2. The defendants have brought this second appeal and contend that the plaintiff has purchased an actionable claim from Ram Lal, which Ram Lal could not have sustained himself, and that, therefore, the plaintiff's suit was unmaintainable. It cannot be questioned for a moment that the plaintiff is in all respects in the shoes of his assignor Ram Lal, and that he cannot maintain any action of the kind which has been brought here which his assignor Ram Lal could not have sustained. We have only then to consider whether the present action would have been barred, if Ram Lal had brought it, by the rule of section 244 of the Civil Procedure Code.
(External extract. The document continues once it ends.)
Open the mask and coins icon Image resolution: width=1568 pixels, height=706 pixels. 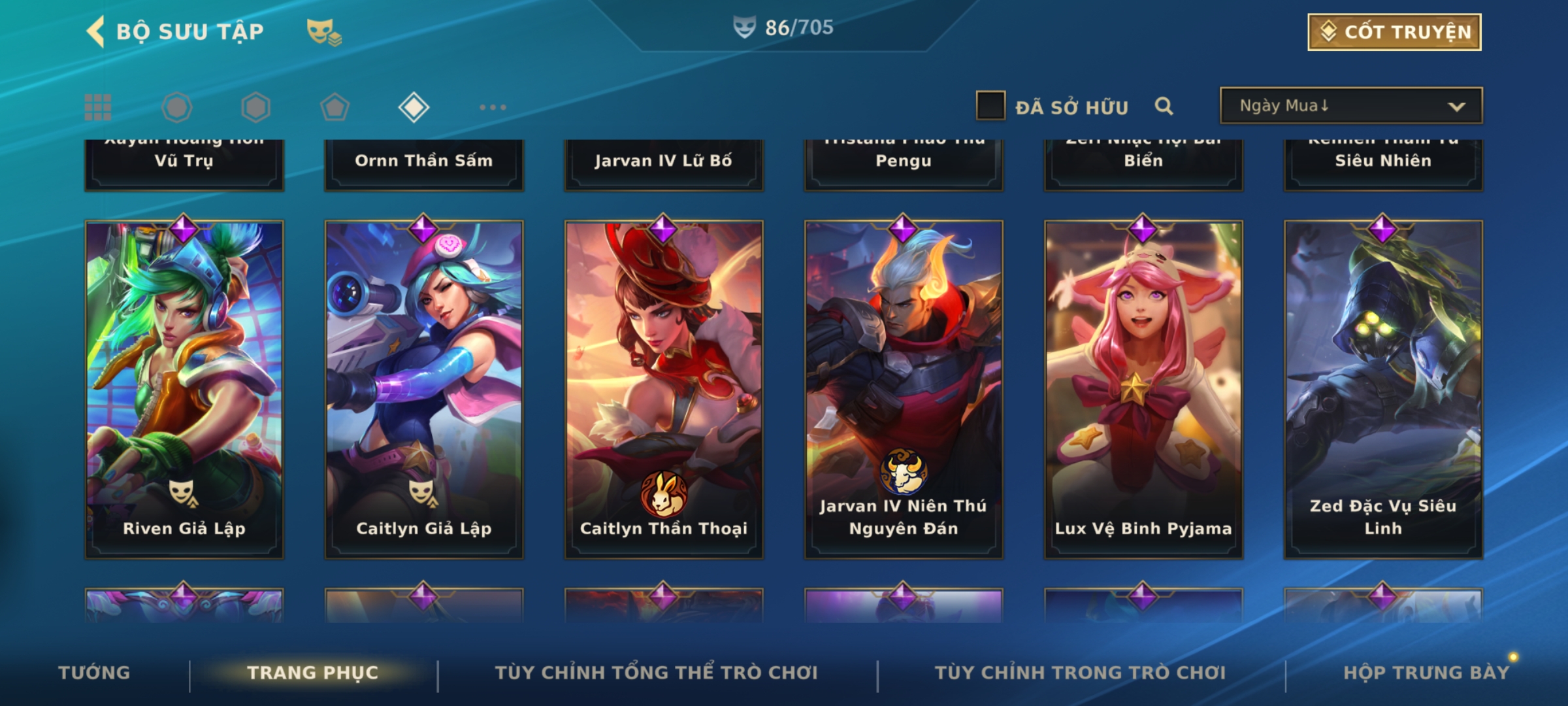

It seems to us, that the claim of Ram Lal against the appellant, for the refund of the price of the property which he did not choose to take possession of, in consequence of the alteration of the price fixed for the same by the appellate Court, is a question arising between Ram Lal plaintiff in that former suit, and the present appellants-defendants in that suit, in which the pre-emptive decree was passed, in obedience to which Ram Lal deposited Rs. 1,595, and that this question related to the execution, discharge, or satisfaction of the decree. It is obvious that when the money was paid, the payment related to the execution, discharge, or satisfaction of the decree. But it is argued that when the time fixed by the appellate Court, for the payment of the increased price had expired, there was; no decree in existence, and that, therefore, no question of section 244 can arise.

3. This is not a sound contention, for by the provisions of section 214 it is enacted, that when in a pre-emption suit 'the Court finds for the plaintiff, if the amount of the purchase-money has not been paid into Court, the decree shall specify a day on or before which it shall be so paid, and shall declare that on payment of such purchase-money, together with the costs (if any) decreed against him, the plaintiff shall obtain possession of the property; but, that if such money and costs are not so paid, the suit shall stand dismissed with costs.' Accordingly, when at the expiry of the time fixed by the decree of the Court, the additional sum required to make up the full price, was not paid by Earn Lal, there stood and still stands the decree in the suit, dismissing Ram Lal's claim, and under that decree Ram Lal could have come under section 244, Clause (c), and could have raised the question whether Rs. 1,595, which he had paid in execution of the decree nisi, so to speak, was not repayable, to him by the defendants, who had received it, when the decree assumed another aspect. It was argued by Mr. Jogindro Nath, on behalf of the respondent, that this question could not be called a question relating to the execution of the decree, inasmuch as, the execution of the decree was out of question at the time that Ram Lal could have applied for the restoration of the-money; and secondly, because the payment, having been made out of Court, that payment was not such as to raise a question relating to the execution of the decree.

4. As for, the first argument, there was and is a decree in the case to which the question of the refund of Rs. 1,595 wrongly drawn by the defendant appertains. As to the other point, it is sufficient to say that the payment was made in fall conformity with the provisions of section 258 of the Code and was a payment into Court. In this view of the matter, it seems to us that the action brought by Koji Earn, the representative and assignee of Ram Lal, is an action that was not sustainable under section 244 of the Code, and that the suit must be dismissed with costs; the result of which is that this appeal prevails with costs.